Askerlerin Başbakana nerede ise ana avrat küfrettikleri, gece gündüz ihtilal planları yaptıkları, kendilerinden başka kimsenin iktidar erkini bağımsız bir şekilde yürütemedikleri günlerden, herkesin yerli yerine oturduğu/oturtulmaya
çalışıldığı/, halkın desteği ile ayakta duran sivil siyasi iktidar günlerine Nereden nereye
Bunları elbette kimse unutmuyor ve o günlerin geri gelmemesi için özellikle iktidar geceli gündüzlü çalışıyor. İşte o çalışmaların bir eseri olarak 2010 yılında Anayasa değiştirildi ve bir tevafuk eseri olarak 12.Eylül.2010 tarihinde halk oylaması ile kabul edildi.
Anayasanın 145.maddesinde yapılan değişiklik, Askerlerin, görevleri ile ilişkili olmayan suçlarından ötürü yargılanmalarının sivil Mahkemelere intikali üzerine, çuvallar dolusu suç belgesi Savcılıklara sökün etti ve Mahkemeler pek tabii hayalimizi aşan tutuklamalara imza attılar.
Peki Mahkemeler haksız bir iş mi yaptılar.

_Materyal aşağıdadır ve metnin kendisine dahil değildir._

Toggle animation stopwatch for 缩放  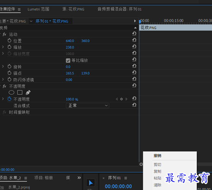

Olmayan suçları icat edip Askerleri içeri mi tıktılar?
Neden İçeride bulunan askerlerle nerede ise aynı konumda olan şimdiki Kara Kuvvetleri Komutanına veya Genelkurmay Başkanı Necdet Özele neden dokunmadılar?
Yapılan yayınlarla öyle bir algı oluşturuluyor ki, sanki kurmay sınıfına gelmiş hemen herkes, bir şekilde suçlu gösterildi ve içeriye tıkıldı. Böyle bir şeyin olmadığını herkes biliyor ve eğer kamuoyu şu anda içeride bulunan kişilerin suçlarını sübuta götüren delillerle karşı karşıya kalmasa idi, bu tutuklamalar kolay kolay hazmetmezdi. Millet bunun da farkında.
Ülkenin barış iklimine doğru en ciddi biçimde evrildiği bu günlerde, halkta bakın teröristler bile nerede ise affedilecek, ama onlarla savaşan askerler içeride duygusunun yarattığı patalojik durumu, karizmatik bir siyasi manevra ile çözmek hükümete düştü.
Ben uzun tutukluluk sürelerine yönelik eleştirileri biraz da bu kapsamda değerlendiriyor, eğer ülkenin barışına katkıda bulunacak ise, her zaman yaptığımız gibi, kan kusarız, ama kızılcık şerbeti içtik demekten çekinmeyiz diyorum.